**** Document segment
Olefin oxide gas sterilization of products made of such materials as rubber and plastics including polyvinyl chloride, polypropylene and polyethylene, using either pure ethylene oxide or propylene oxide, or an admixture with an inert diluent such as a fluorocarbon or carbon dioxide, is typically utilized for treating products which cannot withstand heat sterilization. Sterilization aids in the elimination of viable microorganisms or their endotoxin byproducts and decreases their associated infectious disease syndromes. After the sterilization period is completed, gas in the chamber is discharged to the atmosphere through an air pollution control device and the sterilized product removed. Due to the highly toxic nature of ethylene oxide and its classification as a suspected carcinogen by the National Institute for Occupational Safety and Health (NIOSH), special precautions must be taken to insure safe exposure levels to human receptors.
The Occupational Safety and Health Administration (OSHA) has a standard for worker exposure to ethylene oxide of 50 ppm as a time-weighted average (TWA) concentration for an eight-hour work shift. However, recently, due to the availability of additional data on potential carcinogenicity, OSHA proposed a new, more stringent standard of 1 ppm. It is expected that this proposed standard will be promulgated in 1984.
********
■ Requirement ■
Reproduce the part of the ethylene oxide sterilization text that starts at the words "The Occupational Safety" and stops after "promulgated in 1984.".
**** Data to examine
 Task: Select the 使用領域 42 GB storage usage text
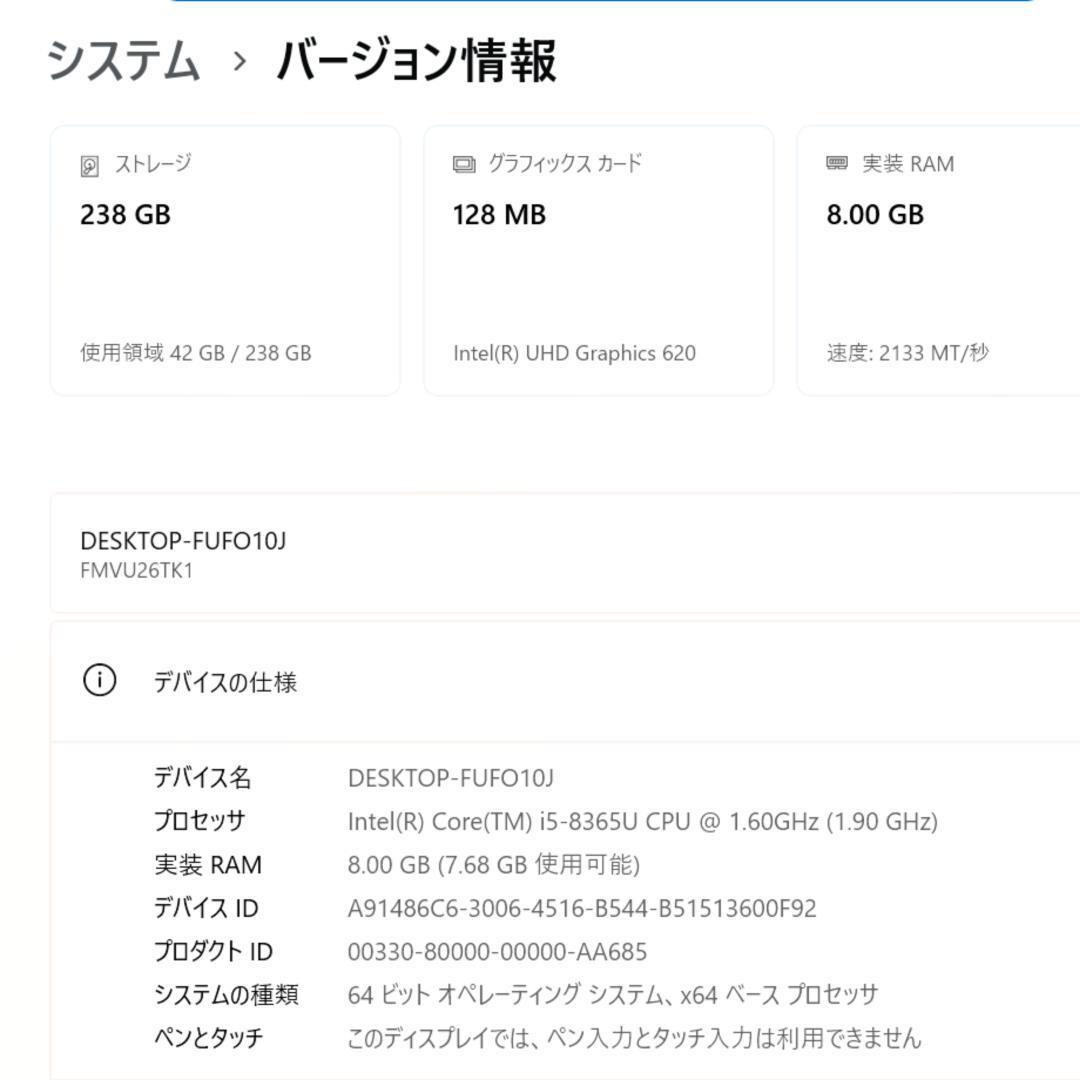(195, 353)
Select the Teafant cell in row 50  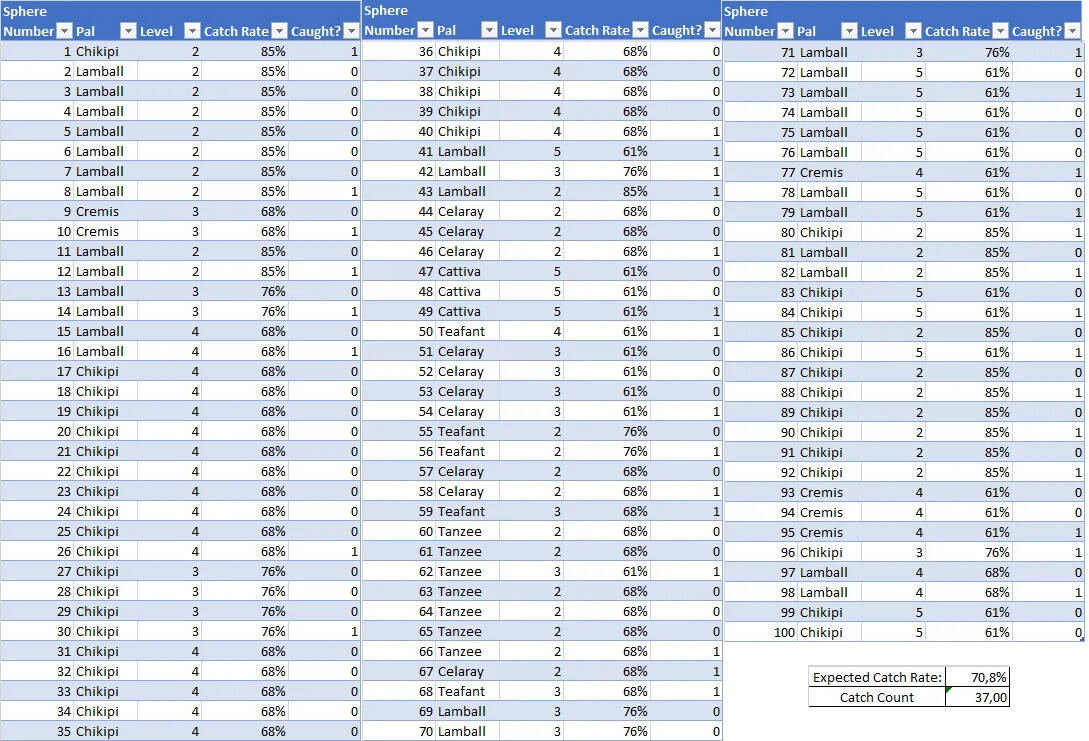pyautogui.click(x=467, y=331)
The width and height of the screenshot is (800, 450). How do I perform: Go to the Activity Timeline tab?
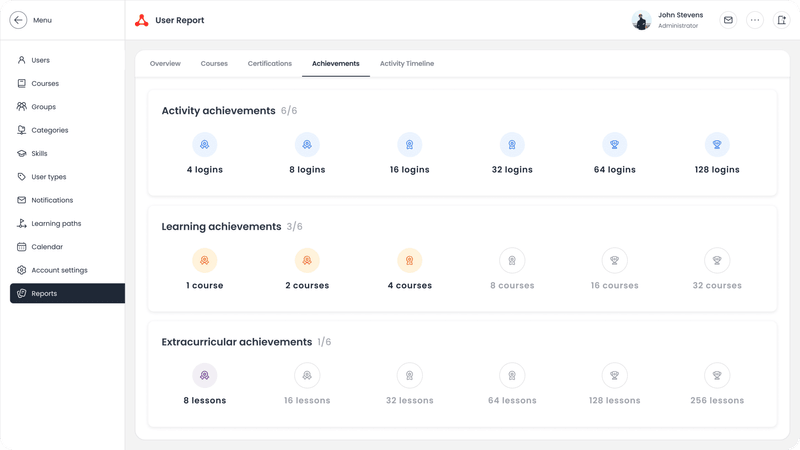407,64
********
**** Data to examine
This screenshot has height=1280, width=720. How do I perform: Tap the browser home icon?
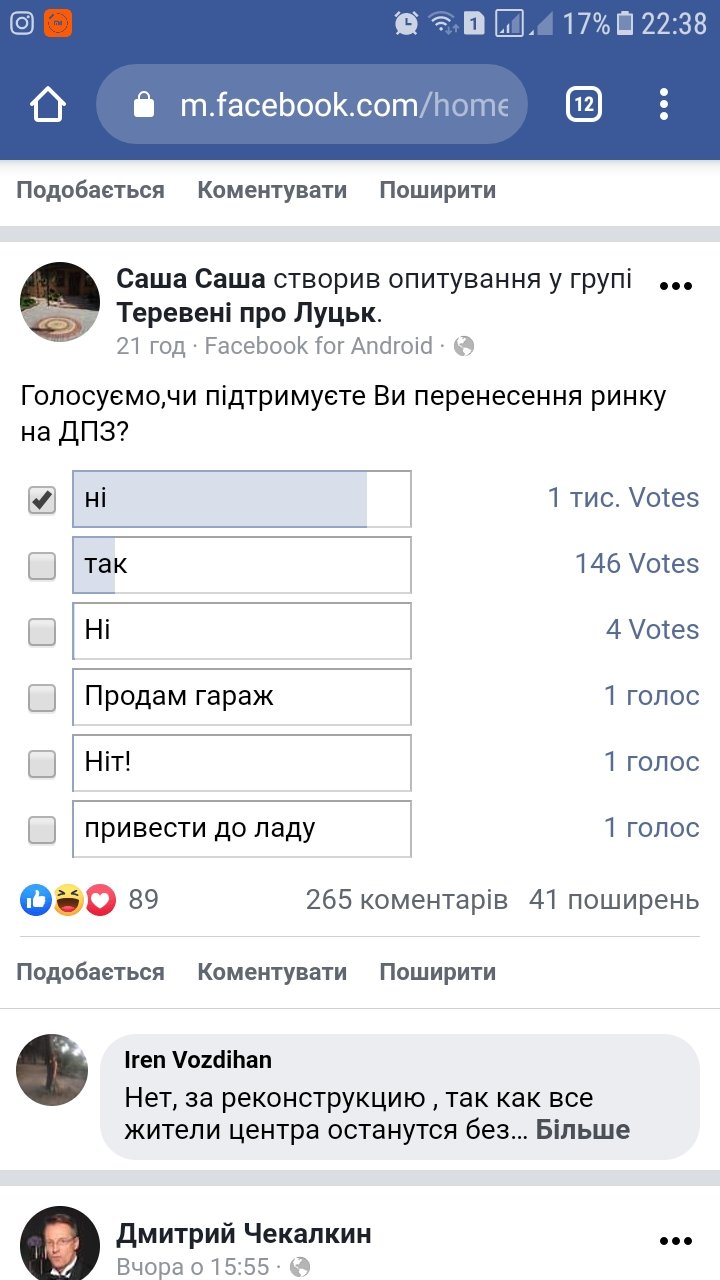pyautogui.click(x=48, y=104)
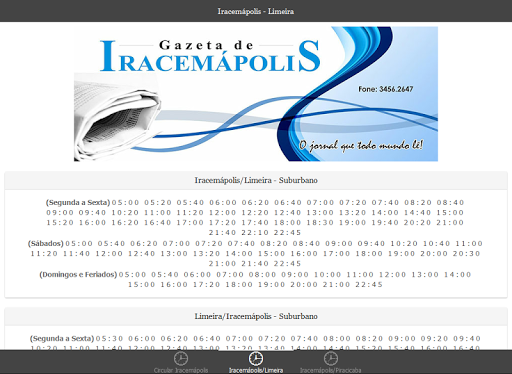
********
**** Data to examine
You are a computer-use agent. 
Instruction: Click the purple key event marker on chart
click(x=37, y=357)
********
■ Result ■
The Occupational Safety and Health Administration (OSHA) has a standard for worker exposure to ethylene oxide of 50 ppm as a time-weighted average (TWA) concentration for an eight-hour work shift. However, recently, due to the availability of additional data on potential carcinogenicity, OSHA proposed a new, more stringent standard of 1 ppm. It is expected that this proposed standard will be promulgated in 1984.